■ WORK INSTRUCTION ■
Character for character, reproduce every entry below.

─── DATASET EXCERPTS ───

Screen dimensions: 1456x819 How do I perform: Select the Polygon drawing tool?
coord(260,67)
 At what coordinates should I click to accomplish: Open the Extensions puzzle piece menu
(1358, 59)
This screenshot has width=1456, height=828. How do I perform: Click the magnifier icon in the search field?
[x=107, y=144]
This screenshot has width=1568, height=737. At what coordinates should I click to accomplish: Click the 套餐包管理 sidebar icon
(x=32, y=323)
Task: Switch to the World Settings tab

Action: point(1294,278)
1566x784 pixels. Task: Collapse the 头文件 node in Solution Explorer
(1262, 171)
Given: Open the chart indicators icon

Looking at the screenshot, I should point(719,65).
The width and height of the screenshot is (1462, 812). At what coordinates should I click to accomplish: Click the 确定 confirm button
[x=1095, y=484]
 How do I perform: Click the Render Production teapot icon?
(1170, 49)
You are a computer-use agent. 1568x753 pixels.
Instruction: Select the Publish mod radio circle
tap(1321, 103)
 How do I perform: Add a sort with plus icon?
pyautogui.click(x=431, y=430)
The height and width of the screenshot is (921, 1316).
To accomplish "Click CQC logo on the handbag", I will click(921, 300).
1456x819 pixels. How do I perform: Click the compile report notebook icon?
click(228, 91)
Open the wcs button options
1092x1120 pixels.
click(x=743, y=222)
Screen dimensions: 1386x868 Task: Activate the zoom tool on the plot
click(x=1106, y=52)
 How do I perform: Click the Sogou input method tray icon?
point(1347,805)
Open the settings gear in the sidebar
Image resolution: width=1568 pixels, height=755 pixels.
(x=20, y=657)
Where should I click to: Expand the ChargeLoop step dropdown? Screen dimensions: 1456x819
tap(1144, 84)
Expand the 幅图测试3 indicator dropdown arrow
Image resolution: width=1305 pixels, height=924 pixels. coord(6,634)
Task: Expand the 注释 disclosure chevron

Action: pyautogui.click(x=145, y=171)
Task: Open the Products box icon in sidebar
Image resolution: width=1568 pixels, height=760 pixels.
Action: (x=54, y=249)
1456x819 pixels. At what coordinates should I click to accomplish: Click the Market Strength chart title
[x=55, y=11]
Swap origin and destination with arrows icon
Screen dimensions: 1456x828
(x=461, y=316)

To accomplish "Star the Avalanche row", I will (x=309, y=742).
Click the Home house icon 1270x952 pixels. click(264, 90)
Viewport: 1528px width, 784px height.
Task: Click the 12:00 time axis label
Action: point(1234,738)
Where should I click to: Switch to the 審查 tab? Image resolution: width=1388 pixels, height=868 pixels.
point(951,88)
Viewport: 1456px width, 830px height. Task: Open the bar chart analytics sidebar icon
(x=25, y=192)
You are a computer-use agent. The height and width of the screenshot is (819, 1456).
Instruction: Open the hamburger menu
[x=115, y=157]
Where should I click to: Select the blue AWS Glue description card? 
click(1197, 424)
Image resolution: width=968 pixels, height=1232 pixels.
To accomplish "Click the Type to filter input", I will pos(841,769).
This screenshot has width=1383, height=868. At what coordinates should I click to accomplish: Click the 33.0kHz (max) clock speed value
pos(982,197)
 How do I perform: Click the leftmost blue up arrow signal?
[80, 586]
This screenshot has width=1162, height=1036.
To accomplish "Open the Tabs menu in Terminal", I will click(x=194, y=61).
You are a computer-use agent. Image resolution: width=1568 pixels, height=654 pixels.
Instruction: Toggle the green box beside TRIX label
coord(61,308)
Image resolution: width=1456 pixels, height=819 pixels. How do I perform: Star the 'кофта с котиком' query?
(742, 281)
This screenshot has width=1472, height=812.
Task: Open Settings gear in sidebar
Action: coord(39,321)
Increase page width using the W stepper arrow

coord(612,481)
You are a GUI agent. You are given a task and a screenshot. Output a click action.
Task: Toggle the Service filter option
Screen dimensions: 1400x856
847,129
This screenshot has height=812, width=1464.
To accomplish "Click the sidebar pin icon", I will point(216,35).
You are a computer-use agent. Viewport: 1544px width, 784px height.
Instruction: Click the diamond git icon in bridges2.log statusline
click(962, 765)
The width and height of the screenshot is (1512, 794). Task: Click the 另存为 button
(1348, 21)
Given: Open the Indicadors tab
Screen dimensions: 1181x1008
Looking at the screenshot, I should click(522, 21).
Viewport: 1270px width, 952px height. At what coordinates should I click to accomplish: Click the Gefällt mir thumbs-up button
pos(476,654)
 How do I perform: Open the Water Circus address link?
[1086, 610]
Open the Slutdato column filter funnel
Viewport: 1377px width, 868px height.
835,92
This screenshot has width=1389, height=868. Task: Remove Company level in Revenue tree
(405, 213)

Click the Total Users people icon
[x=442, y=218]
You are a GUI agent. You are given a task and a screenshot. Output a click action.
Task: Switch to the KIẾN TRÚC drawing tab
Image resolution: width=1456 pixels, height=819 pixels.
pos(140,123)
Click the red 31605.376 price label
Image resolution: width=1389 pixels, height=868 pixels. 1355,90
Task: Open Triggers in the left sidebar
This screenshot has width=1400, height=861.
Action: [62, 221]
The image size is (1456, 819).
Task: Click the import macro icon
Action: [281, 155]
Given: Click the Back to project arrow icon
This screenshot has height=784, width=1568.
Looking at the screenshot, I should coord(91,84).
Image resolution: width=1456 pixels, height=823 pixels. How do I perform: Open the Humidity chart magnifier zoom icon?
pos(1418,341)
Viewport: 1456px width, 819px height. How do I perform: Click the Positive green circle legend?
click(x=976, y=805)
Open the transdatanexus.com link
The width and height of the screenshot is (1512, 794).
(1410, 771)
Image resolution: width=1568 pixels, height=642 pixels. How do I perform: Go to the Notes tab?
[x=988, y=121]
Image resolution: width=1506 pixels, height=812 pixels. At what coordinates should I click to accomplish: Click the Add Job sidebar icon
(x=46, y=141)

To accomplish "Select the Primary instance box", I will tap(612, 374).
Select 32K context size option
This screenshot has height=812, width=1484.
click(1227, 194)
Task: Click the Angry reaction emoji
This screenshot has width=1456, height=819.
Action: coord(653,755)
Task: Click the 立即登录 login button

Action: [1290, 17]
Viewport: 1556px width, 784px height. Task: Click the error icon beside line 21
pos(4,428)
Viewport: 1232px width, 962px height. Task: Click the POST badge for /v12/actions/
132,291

───

■ ANSWER TO THIS EXERCISE ■
Screen dimensions: 1456x819 How do I perform: Select the Polygon drawing tool?
coord(260,67)
 At what coordinates should I click to accomplish: Open the Extensions puzzle piece menu
(1358, 59)
This screenshot has width=1456, height=828. How do I perform: Click the magnifier icon in the search field?
[x=107, y=144]
This screenshot has width=1568, height=737. At what coordinates should I click to accomplish: Click the 套餐包管理 sidebar icon
(x=32, y=323)
Task: Switch to the World Settings tab

Action: point(1294,278)
1566x784 pixels. Task: Collapse the 头文件 node in Solution Explorer
(1262, 171)
Given: Open the chart indicators icon

Looking at the screenshot, I should point(719,65).
The width and height of the screenshot is (1462, 812). At what coordinates should I click to accomplish: Click the 确定 confirm button
[x=1095, y=484]
 How do I perform: Click the Render Production teapot icon?
(1170, 49)
You are a computer-use agent. 1568x753 pixels.
Instruction: Select the Publish mod radio circle
tap(1321, 103)
 How do I perform: Add a sort with plus icon?
pyautogui.click(x=431, y=430)
The height and width of the screenshot is (921, 1316).
To accomplish "Click CQC logo on the handbag", I will click(921, 300).
1456x819 pixels. How do I perform: Click the compile report notebook icon?
click(228, 91)
Open the wcs button options
1092x1120 pixels.
click(x=743, y=222)
Screen dimensions: 1386x868 Task: Activate the zoom tool on the plot
click(x=1106, y=52)
 How do I perform: Click the Sogou input method tray icon?
point(1347,805)
Open the settings gear in the sidebar
Image resolution: width=1568 pixels, height=755 pixels.
(x=20, y=657)
Where should I click to: Expand the ChargeLoop step dropdown? Screen dimensions: 1456x819
tap(1144, 84)
Expand the 幅图测试3 indicator dropdown arrow
Image resolution: width=1305 pixels, height=924 pixels. coord(6,634)
Task: Expand the 注释 disclosure chevron

Action: pyautogui.click(x=145, y=171)
Task: Open the Products box icon in sidebar
Image resolution: width=1568 pixels, height=760 pixels.
Action: (x=54, y=249)
1456x819 pixels. At what coordinates should I click to accomplish: Click the Market Strength chart title
[x=55, y=11]
Swap origin and destination with arrows icon
Screen dimensions: 1456x828
(x=461, y=316)

To accomplish "Star the Avalanche row", I will (x=309, y=742).
Click the Home house icon 1270x952 pixels. click(264, 90)
Viewport: 1528px width, 784px height.
Task: Click the 12:00 time axis label
Action: point(1234,738)
Where should I click to: Switch to the 審查 tab? Image resolution: width=1388 pixels, height=868 pixels.
point(951,88)
Viewport: 1456px width, 830px height. Task: Open the bar chart analytics sidebar icon
(x=25, y=192)
You are a computer-use agent. The height and width of the screenshot is (819, 1456).
Instruction: Open the hamburger menu
[x=115, y=157]
Where should I click to: Select the blue AWS Glue description card? 
click(1197, 424)
Image resolution: width=968 pixels, height=1232 pixels.
To accomplish "Click the Type to filter input", I will pos(841,769).
This screenshot has width=1383, height=868. At what coordinates should I click to accomplish: Click the 33.0kHz (max) clock speed value
pos(982,197)
 How do I perform: Click the leftmost blue up arrow signal?
[80, 586]
This screenshot has width=1162, height=1036.
To accomplish "Open the Tabs menu in Terminal", I will click(x=194, y=61).
You are a computer-use agent. Image resolution: width=1568 pixels, height=654 pixels.
Instruction: Toggle the green box beside TRIX label
coord(61,308)
Image resolution: width=1456 pixels, height=819 pixels. How do I perform: Star the 'кофта с котиком' query?
(742, 281)
This screenshot has width=1472, height=812.
Task: Open Settings gear in sidebar
Action: coord(39,321)
Increase page width using the W stepper arrow

coord(612,481)
You are a GUI agent. You are given a task and a screenshot. Output a click action.
Task: Toggle the Service filter option
Screen dimensions: 1400x856
847,129
This screenshot has height=812, width=1464.
To accomplish "Click the sidebar pin icon", I will point(216,35).
You are a computer-use agent. Viewport: 1544px width, 784px height.
Instruction: Click the diamond git icon in bridges2.log statusline
click(962, 765)
The width and height of the screenshot is (1512, 794). Task: Click the 另存为 button
(1348, 21)
Given: Open the Indicadors tab
Screen dimensions: 1181x1008
Looking at the screenshot, I should click(522, 21).
Viewport: 1270px width, 952px height. At what coordinates should I click to accomplish: Click the Gefällt mir thumbs-up button
pos(476,654)
 How do I perform: Open the Water Circus address link?
[1086, 610]
Open the Slutdato column filter funnel
Viewport: 1377px width, 868px height.
835,92
This screenshot has width=1389, height=868. Task: Remove Company level in Revenue tree
(405, 213)

Click the Total Users people icon
[x=442, y=218]
You are a GUI agent. You are given a task and a screenshot. Output a click action.
Task: Switch to the KIẾN TRÚC drawing tab
Image resolution: width=1456 pixels, height=819 pixels.
pos(140,123)
Click the red 31605.376 price label
Image resolution: width=1389 pixels, height=868 pixels. 1355,90
Task: Open Triggers in the left sidebar
This screenshot has width=1400, height=861.
Action: [62, 221]
The image size is (1456, 819).
Task: Click the import macro icon
Action: [281, 155]
Given: Click the Back to project arrow icon
This screenshot has height=784, width=1568.
Looking at the screenshot, I should coord(91,84).
Image resolution: width=1456 pixels, height=823 pixels. How do I perform: Open the Humidity chart magnifier zoom icon?
pos(1418,341)
Viewport: 1456px width, 819px height. How do I perform: Click the Positive green circle legend?
click(x=976, y=805)
Open the transdatanexus.com link
The width and height of the screenshot is (1512, 794).
(1410, 771)
Image resolution: width=1568 pixels, height=642 pixels. How do I perform: Go to the Notes tab?
[x=988, y=121]
Image resolution: width=1506 pixels, height=812 pixels. At what coordinates should I click to accomplish: Click the Add Job sidebar icon
(x=46, y=141)

To accomplish "Select the Primary instance box", I will tap(612, 374).
Select 32K context size option
This screenshot has height=812, width=1484.
click(1227, 194)
Task: Click the Angry reaction emoji
This screenshot has width=1456, height=819.
Action: coord(653,755)
Task: Click the 立即登录 login button

Action: [1290, 17]
Viewport: 1556px width, 784px height. Task: Click the error icon beside line 21
pos(4,428)
Viewport: 1232px width, 962px height. Task: Click the POST badge for /v12/actions/
132,291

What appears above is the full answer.